While national figures on participation are hard to obtain, programs here in the Valley, like Arizona Disabled Sports, are expanding with more staff members. Figures from the National Federation of State High School Associations show a year-on-year increase in adaptive sports participation since at least 2015-16.
Challenges still face the programs here in the Valley. Adaptive sports aren’t cheap. Lack of competition also becomes an issue – with teams spread across vast distances and sometimes requiring burdensome travel.
Yet the two major programs in the Valley – Ability 360 and the Mesa-based Arizona Disabled Sports – are trying to overcome those challenges. With the fundraising efforts they put in, and their ambition to be the best, they may well do just that.
“We’re like a big family, in a way”
On a Tuesday night, Ability 360’s power soccer teams are out for practice. They’re making use of a large, shiny court that seems to form the heart of the facility. Just outside the window is a swimming pool, busy with people doing laps.
Power soccer is a fairly straightforward game. Played on a basketball court, the aim is to get an oversized ball to go between two posts – not unlike its namesake.
On the court, the players pass the ball around.

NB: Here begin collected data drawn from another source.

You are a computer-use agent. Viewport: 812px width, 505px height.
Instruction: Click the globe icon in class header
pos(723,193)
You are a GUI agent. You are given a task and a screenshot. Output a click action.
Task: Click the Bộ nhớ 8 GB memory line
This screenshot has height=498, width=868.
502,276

In their powered wheelchairs, they spin suddenly, hitting the ball off a guard in front of their feet while music blasts in the background.

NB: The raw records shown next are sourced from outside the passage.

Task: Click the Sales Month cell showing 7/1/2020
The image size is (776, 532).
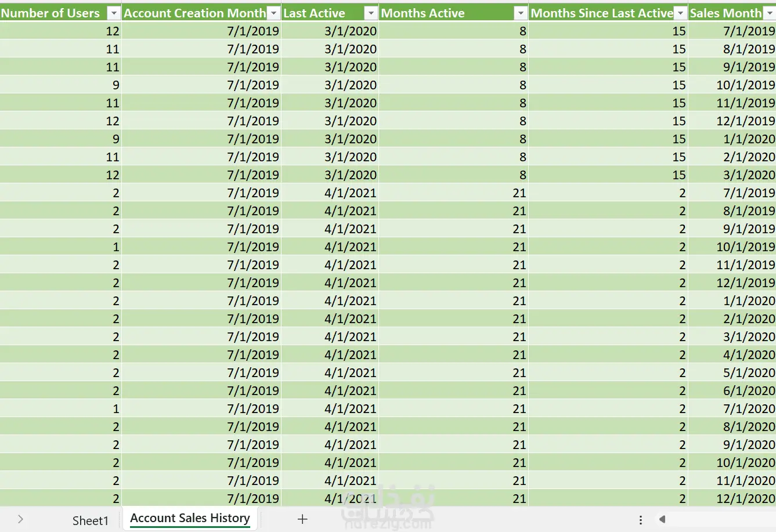Action: pos(749,408)
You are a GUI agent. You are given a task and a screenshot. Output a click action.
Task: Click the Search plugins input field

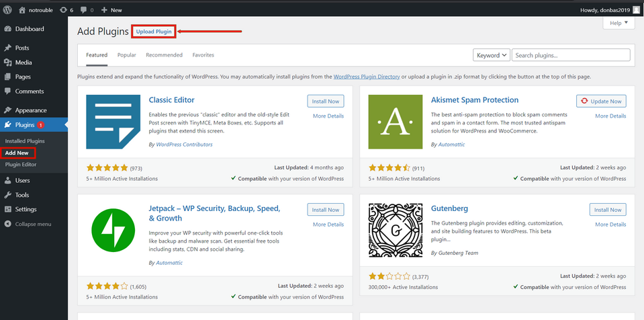[571, 55]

The number of players that night could be counted with two hands. Between them, they form two of Arizona’s three teams.
Ability 360’s soccer coach is Alison Baionno. “Having the opportunity to have a sport that you can improve in is a confidence booster for everyone,” she says.
Everyone is an appropriate descriptor. Power soccer is unique as a sport, Baionno says, because it doesn’t separate athletes into categories – they all compete together.
Dalen Soto is one of those athletes. He has a specially designed wheelchair which can be controlled with his head, and a few years of power soccer experience under his belt.
“It’s done a lot to boost my confidence to get out and do things,” he says, “instead of staying at home and doing nothing.” Not only does the team practice together, but they also socialize away from the court: “we’re like a big family, in a way”, Soto remarks.
He couldn’t talk for long. They’ll soon begin scrimmaging, and his teammates need him.
One of those teammates is Filsan Awale. She’s the only female player on either side, and found out about the team through social media. With her Ability 360 membership provided by a scheme that’s helping her into work, she was able to join.
“I never knew anything that I can fit in that was out there,” Awale says, “until I found out about power soccer.”
Remember the pain

The same court plays host to Goss’ rugby practices, although with a lot more “bashing and all that.”
Like the power soccer players, adaptive sport has had an impact on his life. “I was independent before, but when I came out here it really made me more independent.” he says. “Being around 15 other guys in wheelchairs, you learn a lot.”
It’s hard to describe Goss as anything but independent. He lives on his own – his parents are still back in his hometown. He drives into practices by himself. The little things, like easier methods of getting into that car, are what he’s picked up in Phoenix.
Goss’ independence shouldn’t come as a surprise.
Studies have long harked about the benefits of adaptive sports. A 2009 survey from Disabled Sports USA found that the employment rate of its athletes was twice that of the general disabled population.
These results were backed up by a separate study in 2015 by academics from the universities of Washington and Houston. Their study showed that, for the first ten years of participation, each year of sports increased the employment rate by four percentage points.
Of course, Goss’ independence requires adaptations. A wall knocked through in his house. A special type of car. Water to squirt on himself when training.
On his right arm is a tattoo – “remember the pain.” Nearly ten years on from his accident, he hasn’t forgotten yet.
“The best kept secret in the Valley”
Across in Mesa, two boys race each other in their wheelchairs.
The court that they’re on isn’t as glamorous as Ability 360’s purpose-built center, but it has no need to be.
This is Arizona Disabled Sports – the Valley’s other major adaptive sports program. There is a younger vibe here, and that’s visible today – it’s a wheelchair basketball practice, and five kids have shown up.
“They say that we’re the best kept secret in the Valley,” remarks Taylor Wilson, Arizona Disabled Sports’ Program Supervisor. The smiles on the faces of athletes suggest she may be on to something.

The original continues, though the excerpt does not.